Extracted material Block Start

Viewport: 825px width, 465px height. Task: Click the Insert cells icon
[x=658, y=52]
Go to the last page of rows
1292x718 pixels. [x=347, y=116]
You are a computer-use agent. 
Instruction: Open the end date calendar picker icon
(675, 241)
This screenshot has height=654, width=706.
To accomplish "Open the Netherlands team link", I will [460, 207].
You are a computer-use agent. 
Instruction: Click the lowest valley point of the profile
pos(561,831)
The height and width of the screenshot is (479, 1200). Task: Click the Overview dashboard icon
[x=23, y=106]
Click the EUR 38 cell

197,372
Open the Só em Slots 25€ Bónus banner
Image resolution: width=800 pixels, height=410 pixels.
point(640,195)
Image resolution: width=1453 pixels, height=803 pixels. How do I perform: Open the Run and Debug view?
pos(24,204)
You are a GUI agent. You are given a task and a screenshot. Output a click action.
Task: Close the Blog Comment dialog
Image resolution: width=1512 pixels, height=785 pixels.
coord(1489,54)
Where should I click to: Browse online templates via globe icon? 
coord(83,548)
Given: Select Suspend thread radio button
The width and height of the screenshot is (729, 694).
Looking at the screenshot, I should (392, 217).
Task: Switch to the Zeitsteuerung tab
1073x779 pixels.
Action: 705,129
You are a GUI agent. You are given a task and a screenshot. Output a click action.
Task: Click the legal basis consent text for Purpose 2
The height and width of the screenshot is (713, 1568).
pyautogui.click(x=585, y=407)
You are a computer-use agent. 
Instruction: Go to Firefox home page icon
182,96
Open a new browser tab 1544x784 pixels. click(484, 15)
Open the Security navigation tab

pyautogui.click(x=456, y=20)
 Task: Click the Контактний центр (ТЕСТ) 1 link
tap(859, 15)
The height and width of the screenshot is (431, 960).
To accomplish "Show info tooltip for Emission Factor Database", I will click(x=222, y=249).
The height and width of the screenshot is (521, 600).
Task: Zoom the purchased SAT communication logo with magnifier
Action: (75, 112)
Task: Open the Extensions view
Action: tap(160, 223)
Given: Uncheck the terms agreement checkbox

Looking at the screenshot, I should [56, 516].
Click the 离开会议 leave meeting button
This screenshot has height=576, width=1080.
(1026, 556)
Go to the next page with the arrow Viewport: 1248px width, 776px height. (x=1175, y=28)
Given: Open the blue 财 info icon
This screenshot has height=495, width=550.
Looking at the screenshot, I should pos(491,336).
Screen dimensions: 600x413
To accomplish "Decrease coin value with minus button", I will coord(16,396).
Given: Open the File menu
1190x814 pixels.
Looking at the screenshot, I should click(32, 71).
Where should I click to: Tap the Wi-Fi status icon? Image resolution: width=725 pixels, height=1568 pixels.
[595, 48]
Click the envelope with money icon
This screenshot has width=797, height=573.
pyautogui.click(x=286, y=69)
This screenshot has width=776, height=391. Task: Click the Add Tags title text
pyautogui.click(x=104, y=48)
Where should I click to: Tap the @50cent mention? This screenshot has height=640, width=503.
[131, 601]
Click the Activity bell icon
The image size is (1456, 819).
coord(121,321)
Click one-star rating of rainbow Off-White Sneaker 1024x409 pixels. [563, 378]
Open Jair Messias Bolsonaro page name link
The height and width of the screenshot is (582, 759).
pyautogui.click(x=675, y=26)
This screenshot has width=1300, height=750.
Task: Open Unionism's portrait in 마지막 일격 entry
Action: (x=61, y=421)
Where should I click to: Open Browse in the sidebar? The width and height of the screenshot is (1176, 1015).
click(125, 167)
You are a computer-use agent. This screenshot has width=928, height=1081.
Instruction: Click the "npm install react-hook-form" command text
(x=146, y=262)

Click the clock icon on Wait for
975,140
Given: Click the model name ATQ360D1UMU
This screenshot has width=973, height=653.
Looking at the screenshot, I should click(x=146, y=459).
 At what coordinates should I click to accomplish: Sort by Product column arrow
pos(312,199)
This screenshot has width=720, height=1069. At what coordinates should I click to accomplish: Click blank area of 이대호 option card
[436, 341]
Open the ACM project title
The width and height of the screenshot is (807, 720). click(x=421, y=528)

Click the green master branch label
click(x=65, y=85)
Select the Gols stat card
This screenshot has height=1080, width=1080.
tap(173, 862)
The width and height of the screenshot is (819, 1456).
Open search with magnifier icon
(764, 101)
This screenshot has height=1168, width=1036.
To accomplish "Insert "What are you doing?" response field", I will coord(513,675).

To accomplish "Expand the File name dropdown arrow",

Extracted material Block End

_Exercise goal_: In the entries above, how many lines include the word "Select"? Only the number should be given.

_Response for this exercise_: 2